Why does FEMA have the 50/50 rule?

The 50/50 rule, it is a plan to lower flood insurance costs.

In the last decade, the same properties in the U.S. that flood over and over claim an outsized amount of flood claims because they are built in places that flood. One percent of all flood insurance policyholders claim more than 13% of all claims. Three-fourths of those repetitive claim properties have NOT been mitigated. They will flood again and you will pay for it.

Even worse, the number of Americans living in these high-risk areas in 2016 climbed 14 percent compared to those living in the same neighborhoods in 2000. That’s actually faster than in areas outside of flood zones, where the population increased 13 percent. “The nation is spending billions every year to move people into flood-prone areas and keep people living in flood-prone areas,” says Rob Moore of the Natural Resources Defense Council. “We’ve gotten exactly what we paid for.”

The National Flood Insurance Program (NFIP) was created in 1968 to provide affordable insurance against flood risk and decrease overall risk across the country. Since then, nearly 45,000 properties have met the criteria to become what the program refers to as Severe Repetitive Loss Properties (SRLPs). These properties, the most flood-prone structures insured under the NFIP, have flooded about five times each, on average.

Every year, more and more Americans find their homes underwater and their lives upended by flooding. For many, this has become a yearly occurrence. As climate change continues to raise sea levels and drive increases in extreme weather, areas vulnerable to flooding are expanding rapidly. Meanwhile, people build in risky areas, often without considering how conditions may change over a building’s lifetime.

The 50% Rule incentivizes owners and insurers alike to make the improvements necessary to a property to prevent it from experiencing similar damage. As such, the 50% Rule should lower the costs of flood damage to property owners and insurers over time.

By the way, much of the worst repetitive flood damage is not coastal. It is next to rivers and creeks. Three-fourths of those properties are not properly mapped as risk zones. The climate-induced risks are changing faster than our maps.

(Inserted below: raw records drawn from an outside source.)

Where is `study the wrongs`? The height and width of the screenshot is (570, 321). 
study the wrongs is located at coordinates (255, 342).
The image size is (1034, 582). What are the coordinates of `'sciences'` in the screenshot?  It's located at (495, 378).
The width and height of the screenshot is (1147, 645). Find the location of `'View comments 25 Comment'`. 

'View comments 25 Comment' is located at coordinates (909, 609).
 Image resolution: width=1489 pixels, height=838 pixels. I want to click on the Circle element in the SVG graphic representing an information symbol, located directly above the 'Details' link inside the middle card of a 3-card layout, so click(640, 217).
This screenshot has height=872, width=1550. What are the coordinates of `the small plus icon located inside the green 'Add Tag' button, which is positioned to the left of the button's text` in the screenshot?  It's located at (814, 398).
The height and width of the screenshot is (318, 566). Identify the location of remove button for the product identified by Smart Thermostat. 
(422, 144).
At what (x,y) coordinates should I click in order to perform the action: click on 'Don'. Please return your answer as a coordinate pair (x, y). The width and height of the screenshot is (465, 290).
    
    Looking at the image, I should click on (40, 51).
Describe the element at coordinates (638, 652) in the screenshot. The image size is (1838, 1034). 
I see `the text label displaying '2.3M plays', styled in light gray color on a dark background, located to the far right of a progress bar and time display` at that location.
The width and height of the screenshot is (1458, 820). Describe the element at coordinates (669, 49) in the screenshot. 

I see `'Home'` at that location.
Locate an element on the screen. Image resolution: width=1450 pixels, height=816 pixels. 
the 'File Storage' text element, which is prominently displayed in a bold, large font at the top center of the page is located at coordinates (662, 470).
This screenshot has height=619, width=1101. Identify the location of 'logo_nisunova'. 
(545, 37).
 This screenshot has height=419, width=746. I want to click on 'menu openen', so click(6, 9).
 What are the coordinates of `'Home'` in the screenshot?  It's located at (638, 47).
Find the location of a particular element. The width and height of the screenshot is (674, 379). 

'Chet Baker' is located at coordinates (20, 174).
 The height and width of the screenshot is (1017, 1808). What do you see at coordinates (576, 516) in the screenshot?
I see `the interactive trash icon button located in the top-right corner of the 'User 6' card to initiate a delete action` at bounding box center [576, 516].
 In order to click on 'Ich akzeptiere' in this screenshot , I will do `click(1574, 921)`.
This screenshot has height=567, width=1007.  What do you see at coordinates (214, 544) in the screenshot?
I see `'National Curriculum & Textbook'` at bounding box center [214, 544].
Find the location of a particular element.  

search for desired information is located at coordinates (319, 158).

The notion that we should not be paying year after year to fix properties that are in the line of flooding danger but do nothing to prevent the flooding is much easier to ingest when it involves other parts of the country where homes are perched on riverbanks or near creeks that rise with the spring snow melt. But the raw truth is that Floridians have been building waterfront properties knowing, somewhere in our hearts, that such construction comes with a risk that is rising with climate change.

The Natural Resources Defense Council has been loudly critical of the federal government’s slow updates to the national flood maps and makes these recommendations:

We need to comprehensively reform the NFIP. Currently, the program relies on outdated maps and rules that don’t account for climate change. Congress must update the NFIP to accurately reflect flood risk, provide more accessible data, enforce stronger codes and standards, and allow FEMA to make flood insurance more affordable for those who need it most. As the U.S. Government Accountability Office pointed out in a recent report, increasing mitigation alone won’t solve the problem if the NFIP continues to incentivize risky actions.

At the local level, we also need to stop building in harm’s way. Nearly one in five SRLPs were built after the publication of local flood maps—when we should have known better. And new development in risky areas is still increasing, with populations growing faster in floodplains than elsewhere. The best way to stop repeated flooding is to not let it start in the first place.